A fish more often associated with the midwestern United States and central Canada, walleye are native to Lake Champlain and the lower ends of its tributaries. In the early 1900’s, the Vermont Fish and Wildlife Department made efforts to establish walleye populations in waters throughout the state. Most of these waters were not suitable for walleye, but self-sustaining walleye populations became established in waters like Lake Carmi, Salem Lake, and Island Pond, and in New Hampshire’s Connecticut River.

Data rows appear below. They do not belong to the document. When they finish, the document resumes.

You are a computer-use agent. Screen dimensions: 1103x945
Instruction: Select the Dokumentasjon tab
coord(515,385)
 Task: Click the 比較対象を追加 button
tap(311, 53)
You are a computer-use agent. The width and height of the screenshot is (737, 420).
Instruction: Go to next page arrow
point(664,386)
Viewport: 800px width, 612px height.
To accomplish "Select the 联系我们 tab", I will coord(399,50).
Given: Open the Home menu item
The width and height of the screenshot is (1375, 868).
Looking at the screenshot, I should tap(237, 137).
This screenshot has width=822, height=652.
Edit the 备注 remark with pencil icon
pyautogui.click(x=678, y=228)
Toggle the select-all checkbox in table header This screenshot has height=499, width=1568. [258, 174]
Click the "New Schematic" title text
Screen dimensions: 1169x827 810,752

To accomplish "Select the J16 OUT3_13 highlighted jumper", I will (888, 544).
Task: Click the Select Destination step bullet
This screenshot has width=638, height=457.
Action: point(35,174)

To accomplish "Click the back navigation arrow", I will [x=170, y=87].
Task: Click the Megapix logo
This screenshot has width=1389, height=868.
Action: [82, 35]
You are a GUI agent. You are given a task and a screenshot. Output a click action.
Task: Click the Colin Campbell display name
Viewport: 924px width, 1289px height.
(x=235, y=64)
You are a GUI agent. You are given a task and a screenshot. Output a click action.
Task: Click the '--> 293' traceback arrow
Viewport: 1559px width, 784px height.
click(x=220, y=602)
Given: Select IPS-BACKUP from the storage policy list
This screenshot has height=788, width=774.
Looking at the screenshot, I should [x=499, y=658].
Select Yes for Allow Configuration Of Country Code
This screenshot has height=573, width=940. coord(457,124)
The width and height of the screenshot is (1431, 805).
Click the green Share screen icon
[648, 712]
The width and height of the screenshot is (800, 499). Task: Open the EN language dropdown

Decades later, the Department continues efforts to manage the state’s walleye fisheries by protecting habitat, implementing and enforcing fishing regulations, and stocking. As with any fish population, habitat is critical. This is why Department fisheries biologists engage in environmental permitting processes to protect walleye and other fish from habitat degradation. Walleye populations can be very responsive to fishing regulations because they are a long-lived, slow growing fish that people love to harvest and eat. The Department’s fisheries biologists develop and evaluate fishing regulations for walleye populations, and the warden service does the work of enforcing those regulations. In some cases, stocking is an appropriate and effective tool for managing walleye populations. For many years, the Department has worked with the Lake Champlain Walleye Association to annually stock walleye in Lake Champlain. Along the way, the Department has continually refined its facilities and techniques to become a world leader in walleye culture. Stocking has enhanced the Lake Champlain walleye fishery by supplementing natural reproduction. Walleye stocking is also responsible for restoring walleye fishing opportunities in the Northeast Kingdom’s Salem Lake and Island Pond, and for establishing a walleye fishery in southwestern Vermont’s Chittenden Reservoir.